What needs to be done >>
Output exactly the lines below from the one containing "Where should I click to: Click the 'validate" to the last line, both included. Omit pictures.

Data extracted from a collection
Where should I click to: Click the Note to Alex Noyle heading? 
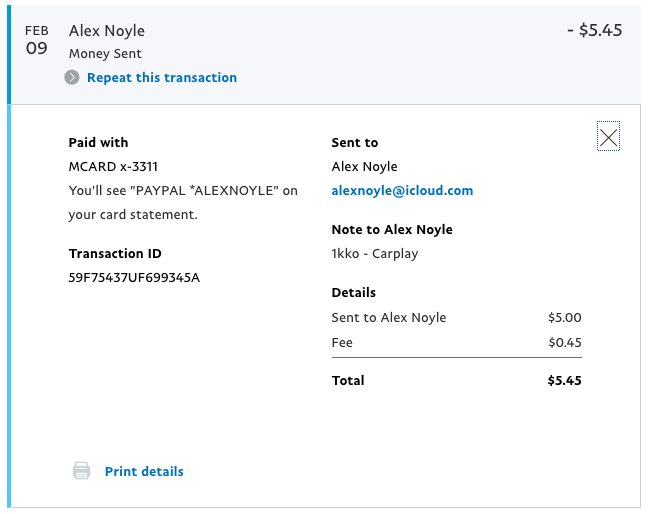point(392,230)
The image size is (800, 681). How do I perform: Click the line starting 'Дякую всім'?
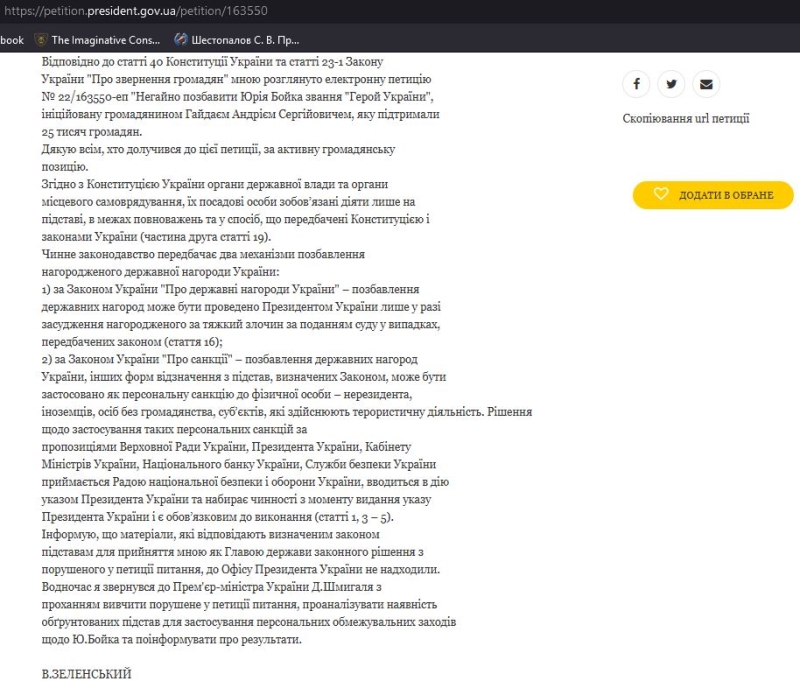219,149
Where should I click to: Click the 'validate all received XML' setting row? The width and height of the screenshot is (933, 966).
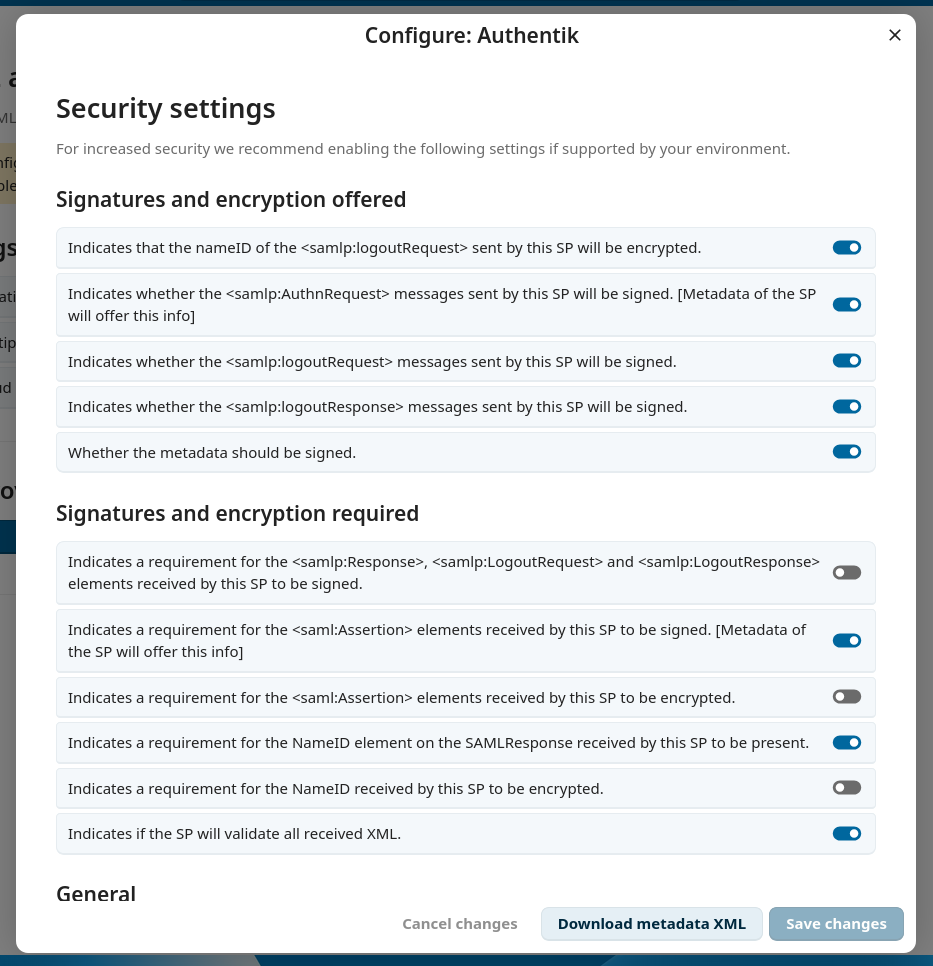pyautogui.click(x=466, y=834)
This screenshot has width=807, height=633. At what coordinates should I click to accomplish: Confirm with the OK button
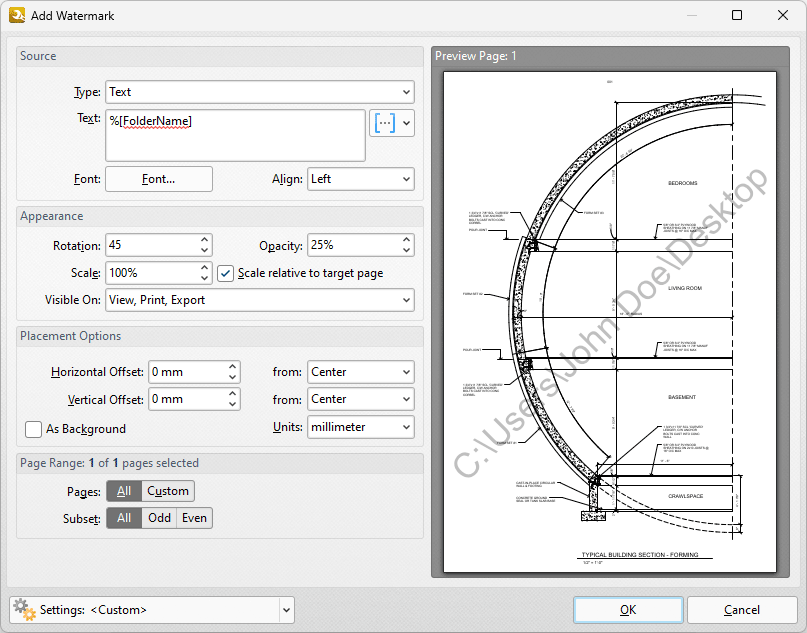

Your response >>
Where should I click to: Click the 'validate all received XML' setting row? The width and height of the screenshot is (933, 966).
pyautogui.click(x=466, y=834)
This screenshot has width=807, height=633. At what coordinates should I click to accomplish: Confirm with the OK button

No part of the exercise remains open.